Jones is a longtime member of the House Armed Services Committee whose congressional district includes the Marine Corps' largest facilities on the East Coast. He has watched the war closely through the years, and grown frustrated with the long line of commanders who, like Nicholson, have continued to suggest there is still hope for the American mission in Afghanistan.

"You would think," Jones said, "that after 16 years, someone would say to the secretary of defense and to the administration 'I think we've done all we can do to change this country.' "

He's pushing for Congress to debate whether the U.S. should end its mission in Afghanistan or establish a new authorization for the use of military force there.

Officials have not said why the president tapped his national security adviser for this assignment, a move that's sure to be discussed in the Pentagon and in Kabul given the four-star Nicholson's vast background in Afghanistan. McMaster is a three-star general, and a deeply respected military strategist with experience there and in Iraq.

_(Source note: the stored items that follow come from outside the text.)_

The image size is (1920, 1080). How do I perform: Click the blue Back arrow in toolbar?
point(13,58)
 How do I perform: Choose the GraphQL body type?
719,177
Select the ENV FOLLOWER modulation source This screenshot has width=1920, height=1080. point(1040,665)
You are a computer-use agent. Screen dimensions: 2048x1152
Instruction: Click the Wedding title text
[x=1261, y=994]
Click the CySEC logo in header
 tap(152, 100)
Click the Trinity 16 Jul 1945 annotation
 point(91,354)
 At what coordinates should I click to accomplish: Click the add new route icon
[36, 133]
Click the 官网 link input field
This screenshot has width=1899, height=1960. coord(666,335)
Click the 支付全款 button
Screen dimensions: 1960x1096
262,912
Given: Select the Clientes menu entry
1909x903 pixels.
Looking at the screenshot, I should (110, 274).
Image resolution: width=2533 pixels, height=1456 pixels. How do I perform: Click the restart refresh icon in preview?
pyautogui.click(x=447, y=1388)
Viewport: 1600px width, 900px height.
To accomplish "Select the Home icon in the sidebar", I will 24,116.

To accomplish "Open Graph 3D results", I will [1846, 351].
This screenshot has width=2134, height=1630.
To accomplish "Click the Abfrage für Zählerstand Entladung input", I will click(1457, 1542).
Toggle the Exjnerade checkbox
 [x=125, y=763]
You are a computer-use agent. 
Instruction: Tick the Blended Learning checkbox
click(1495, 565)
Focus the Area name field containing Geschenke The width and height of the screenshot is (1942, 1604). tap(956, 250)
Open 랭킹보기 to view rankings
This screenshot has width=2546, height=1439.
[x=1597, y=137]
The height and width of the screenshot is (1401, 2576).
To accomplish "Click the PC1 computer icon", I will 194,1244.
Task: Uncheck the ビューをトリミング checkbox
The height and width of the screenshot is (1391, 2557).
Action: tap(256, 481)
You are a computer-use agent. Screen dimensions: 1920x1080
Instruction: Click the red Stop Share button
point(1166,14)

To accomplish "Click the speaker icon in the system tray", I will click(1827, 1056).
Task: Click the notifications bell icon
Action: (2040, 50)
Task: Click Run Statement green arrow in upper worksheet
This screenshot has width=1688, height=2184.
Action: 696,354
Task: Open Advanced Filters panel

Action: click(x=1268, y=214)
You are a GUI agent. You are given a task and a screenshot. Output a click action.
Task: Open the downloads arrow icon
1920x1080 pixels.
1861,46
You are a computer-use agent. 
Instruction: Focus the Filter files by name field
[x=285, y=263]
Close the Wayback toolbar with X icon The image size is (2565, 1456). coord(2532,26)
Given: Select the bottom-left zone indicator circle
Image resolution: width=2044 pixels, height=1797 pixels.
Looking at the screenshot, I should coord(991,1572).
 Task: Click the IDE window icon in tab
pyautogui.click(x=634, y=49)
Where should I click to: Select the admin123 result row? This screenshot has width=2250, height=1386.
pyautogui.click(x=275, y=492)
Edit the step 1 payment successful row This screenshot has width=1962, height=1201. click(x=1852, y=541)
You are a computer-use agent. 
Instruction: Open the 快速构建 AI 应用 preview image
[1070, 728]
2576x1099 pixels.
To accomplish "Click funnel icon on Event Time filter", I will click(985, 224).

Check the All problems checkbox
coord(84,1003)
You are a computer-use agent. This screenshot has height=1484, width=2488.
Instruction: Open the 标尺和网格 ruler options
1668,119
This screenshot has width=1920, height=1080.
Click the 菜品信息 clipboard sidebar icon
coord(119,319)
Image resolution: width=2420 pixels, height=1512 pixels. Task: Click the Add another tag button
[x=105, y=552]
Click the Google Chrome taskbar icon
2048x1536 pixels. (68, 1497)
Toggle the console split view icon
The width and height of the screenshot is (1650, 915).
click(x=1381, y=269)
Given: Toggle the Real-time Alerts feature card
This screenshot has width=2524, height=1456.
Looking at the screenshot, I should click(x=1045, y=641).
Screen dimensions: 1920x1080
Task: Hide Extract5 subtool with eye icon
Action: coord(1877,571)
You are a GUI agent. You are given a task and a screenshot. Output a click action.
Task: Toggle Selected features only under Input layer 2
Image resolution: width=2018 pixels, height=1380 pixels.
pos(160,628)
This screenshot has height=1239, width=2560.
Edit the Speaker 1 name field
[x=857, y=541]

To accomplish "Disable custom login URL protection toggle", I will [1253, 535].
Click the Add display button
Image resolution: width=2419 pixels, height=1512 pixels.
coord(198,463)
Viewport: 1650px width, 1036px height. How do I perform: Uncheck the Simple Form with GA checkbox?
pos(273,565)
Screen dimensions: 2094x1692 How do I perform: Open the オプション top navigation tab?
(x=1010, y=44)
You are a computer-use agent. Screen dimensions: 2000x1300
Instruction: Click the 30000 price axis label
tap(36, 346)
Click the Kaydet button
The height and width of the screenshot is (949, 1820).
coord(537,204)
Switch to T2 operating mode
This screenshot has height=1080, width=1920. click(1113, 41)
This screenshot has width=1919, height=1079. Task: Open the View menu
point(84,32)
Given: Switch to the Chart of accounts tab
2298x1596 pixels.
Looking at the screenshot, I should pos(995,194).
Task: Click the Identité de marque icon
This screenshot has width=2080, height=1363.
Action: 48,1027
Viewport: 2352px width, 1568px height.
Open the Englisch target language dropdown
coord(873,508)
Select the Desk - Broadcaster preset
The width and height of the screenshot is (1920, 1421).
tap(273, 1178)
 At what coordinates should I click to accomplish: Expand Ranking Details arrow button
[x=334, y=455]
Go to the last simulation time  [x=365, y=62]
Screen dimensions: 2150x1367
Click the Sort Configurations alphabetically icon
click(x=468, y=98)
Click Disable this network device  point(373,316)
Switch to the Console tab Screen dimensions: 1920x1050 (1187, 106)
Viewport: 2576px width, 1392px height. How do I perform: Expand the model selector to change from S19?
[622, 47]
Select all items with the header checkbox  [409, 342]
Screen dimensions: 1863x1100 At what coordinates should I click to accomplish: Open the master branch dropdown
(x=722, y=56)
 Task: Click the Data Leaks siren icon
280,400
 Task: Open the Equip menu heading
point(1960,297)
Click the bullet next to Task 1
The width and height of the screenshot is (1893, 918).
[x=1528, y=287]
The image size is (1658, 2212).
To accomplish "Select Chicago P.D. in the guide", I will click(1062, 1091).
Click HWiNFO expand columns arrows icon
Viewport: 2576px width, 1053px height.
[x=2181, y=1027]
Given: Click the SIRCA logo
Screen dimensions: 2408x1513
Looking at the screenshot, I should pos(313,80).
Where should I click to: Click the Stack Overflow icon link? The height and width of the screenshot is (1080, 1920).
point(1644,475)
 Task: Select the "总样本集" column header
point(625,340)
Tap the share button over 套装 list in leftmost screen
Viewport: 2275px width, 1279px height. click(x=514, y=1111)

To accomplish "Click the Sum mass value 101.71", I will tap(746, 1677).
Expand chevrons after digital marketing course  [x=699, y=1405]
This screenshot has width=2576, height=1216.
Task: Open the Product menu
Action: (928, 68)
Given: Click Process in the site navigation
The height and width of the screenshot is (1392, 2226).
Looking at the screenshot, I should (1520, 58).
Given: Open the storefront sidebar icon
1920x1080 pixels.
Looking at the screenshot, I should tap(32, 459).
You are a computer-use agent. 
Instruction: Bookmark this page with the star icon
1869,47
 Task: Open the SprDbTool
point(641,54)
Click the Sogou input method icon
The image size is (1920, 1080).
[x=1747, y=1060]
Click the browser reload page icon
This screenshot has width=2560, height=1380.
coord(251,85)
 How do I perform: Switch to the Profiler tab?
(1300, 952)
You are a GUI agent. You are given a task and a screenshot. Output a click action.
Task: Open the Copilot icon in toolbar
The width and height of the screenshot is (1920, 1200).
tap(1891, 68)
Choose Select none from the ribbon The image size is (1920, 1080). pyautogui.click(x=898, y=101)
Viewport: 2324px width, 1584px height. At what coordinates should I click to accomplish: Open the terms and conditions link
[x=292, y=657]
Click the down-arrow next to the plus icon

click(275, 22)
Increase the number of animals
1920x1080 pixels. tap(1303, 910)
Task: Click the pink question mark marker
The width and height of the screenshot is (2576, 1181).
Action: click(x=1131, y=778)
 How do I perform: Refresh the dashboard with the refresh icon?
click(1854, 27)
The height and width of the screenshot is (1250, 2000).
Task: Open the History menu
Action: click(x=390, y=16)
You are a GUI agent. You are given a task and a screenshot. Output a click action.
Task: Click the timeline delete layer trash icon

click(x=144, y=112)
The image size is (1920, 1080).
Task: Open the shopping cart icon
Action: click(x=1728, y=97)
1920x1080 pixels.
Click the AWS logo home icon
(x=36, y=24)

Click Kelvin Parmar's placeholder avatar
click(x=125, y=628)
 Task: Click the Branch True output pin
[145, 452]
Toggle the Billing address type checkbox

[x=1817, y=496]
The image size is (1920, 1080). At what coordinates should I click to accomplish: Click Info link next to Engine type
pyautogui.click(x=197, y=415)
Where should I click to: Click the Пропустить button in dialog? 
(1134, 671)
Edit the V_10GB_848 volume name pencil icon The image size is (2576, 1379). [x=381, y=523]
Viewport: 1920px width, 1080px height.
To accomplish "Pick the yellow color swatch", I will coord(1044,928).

Last week, Trump dispatched another senior adviser, his son-in-law Jared Kushner, to assess operations against the Islamic State in Iraq.

McMaster's trip coincides with a broader White House strategy review intended to establish the United States' next steps for the Afghanistan campaign, officials said.

"We’ll be obviously consulting with General Nicholson, both in his role as commander of Resolute Support, but also as commander of U.S. forces in Afghanistan," a senior administration official told reporters earlier Wednesday. "And we’ll definitely be working with NATO allies in advance of any decisions being made on troop levels in Afghanistan to make sure that those decisions are fully consulted and that allies are on board with our strategy going forward."

Resolute Support is the NATO operation focused on training the Afghans. The U.S.-led counter-terror operation is called Freedom's Sentinel.

The administration official would not assign a timeline for the review's completion, saying only "it's based on when the president makes a decision."

Nicholson first signaled his desire for more troops in early February, about three weeks after Trump took office. While answering questions from members of the Senate Armed Services Committee, the general indicated that NATO's training mission was short "a few thousand" troops. He also characterized the Afghanistan war as a "stalemate."

The alliance is developing plans to establish "an enduring counter-terrorism platform" in the region, which is home to 20 of the world's 98 designated terrorist organizations, Nicholson said during his testimony. Those plans, he added, include efforts to grow, train and equip the Afghan army's elite commando force. Doing so, Nicholson told lawmakers, will make it possible to "find success" in Afghanistan by 2021 — 20 years since the U.S. invasion.

Much has transpired there in the weeks since Nicholson's testimony. Last week a U.S. soldier, 37-year-old Staff Sgt. Mark De Alencar, died while battling Islamic State loyalists along the country's border with Pakistan. The Green Beret is the lone American killed in action there so far this year, according to Defense Department casualty statistics.

At least 19 U.S. troops have been wounded since January, including three soldiers who were shot March 19 in an apparent insider attack at an Afghan military base in Helmand province.

Extremists also continue to target Afghan forces and civilians in the country's major population centers. In Kabul this week, five people were killedin a suicide strike. The Islamic State claimed responsibility.